Last year’s near breakdown of the country’s power grid forced most mining companies to suspend operations. It was the first time the country’s gold mines were closed since the Anglo-Boer war more than a century ago. Gold exports from South Africa declined 13.6% in 2008, mostly because of the power outages, the country’s Chamber of Mines said last month. With this, South Africa has slipped behind China as the top gold exporter in the world, a position it held for more than a century until 2006.
Though power supplies have improved in recent months, the situation is far from comfortable. Eskom, the state-owned utility, still has a load shedding status dial on its website. Like a fuel gauge, its needle moves between green and red areas to warn customers about the possibility of load shedding or a scheduled power outage. Decades of underinvestment in generation and distribution infrastructure has made it difficult to meet the growing demands of the biggest economy in Africa and one of the largest emerging economies in the world.
Mines like Driefontein are playing it safe and are installing stand-by generators to provide backup power if supplies are disrupted again. However, the generators can meet only 10% of the mine’s requirement and will allow only the most critical services to be run during a power outage. So, despite the additional investments, the mining industry will again face shutdowns if power supplies fall short this year. Not quite what the industry would want, when gold prices are at a record high!
It is not only the mining industry that is bearing the brunt of power shortages.

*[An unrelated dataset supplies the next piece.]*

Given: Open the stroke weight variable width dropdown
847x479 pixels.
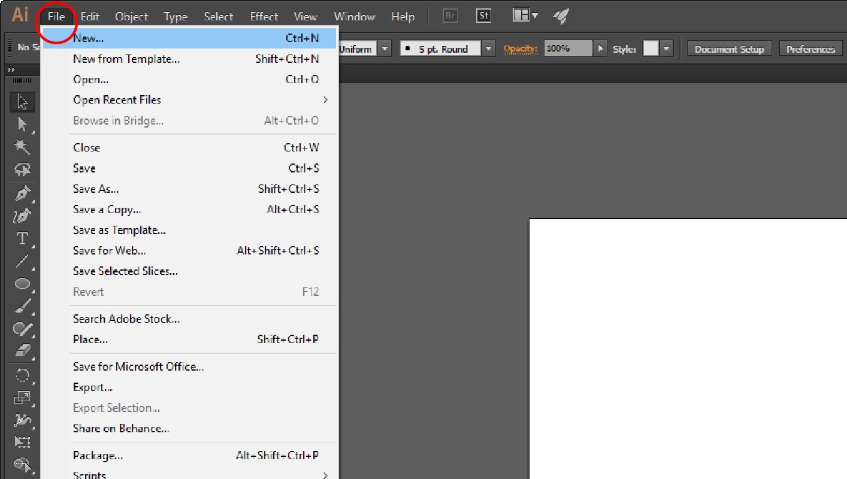Looking at the screenshot, I should [x=385, y=48].
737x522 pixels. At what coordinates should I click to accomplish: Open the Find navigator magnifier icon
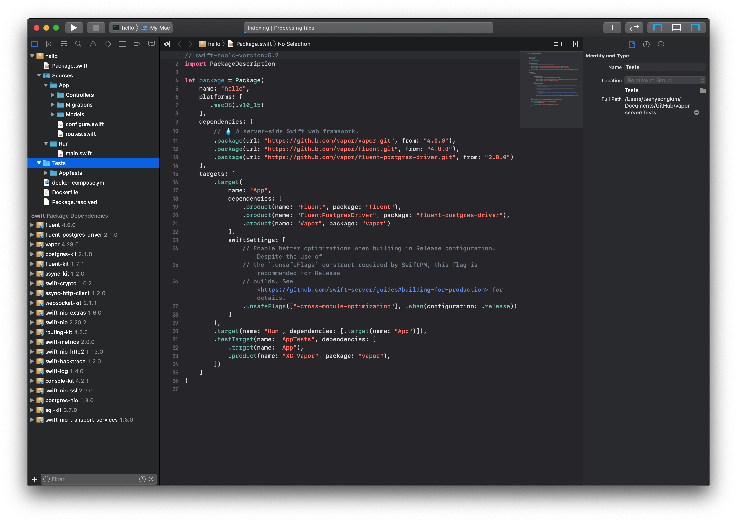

Nearly 2.5 million households in South Africa still do not have electricity and 70% of rural households rely on wood and other fuels, according to a recent study by Citizens United for Renewable Energy and Sustainability.
The government is waking up to the challenge and is speeding up a major restructuring of the distribution network, under the national agency EDI Holdings. The country is considering more nuclear plants to generate 20,000 megawatts of electricity. Eskom is expanding some of its power stations and has plans to revive many defunct plants, besides setting up new distribution networks. The government has also increased the incentives to encourage investments to develop alternate energy sources and improve energy efficiency.
Raising finances for large projects may be difficult in the current global economic environment. Yet, South Africa cannot let up and should enhance the efforts to get these new projects off the ground quickly. Debilitating power outages are the last thing South Africa, a country that should be a model for the rest of the continent, can afford now.